◆ Exercise directions ◆
Present exactly, and only, the lines running from the line that contains "The image size" through the end of the entries below.

Stored records

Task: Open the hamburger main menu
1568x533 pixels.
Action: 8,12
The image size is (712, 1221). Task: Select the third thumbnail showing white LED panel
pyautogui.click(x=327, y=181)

◆ Result of this exercise ◆
The image size is (712, 1221). Task: Select the third thumbnail showing white LED panel
pyautogui.click(x=327, y=181)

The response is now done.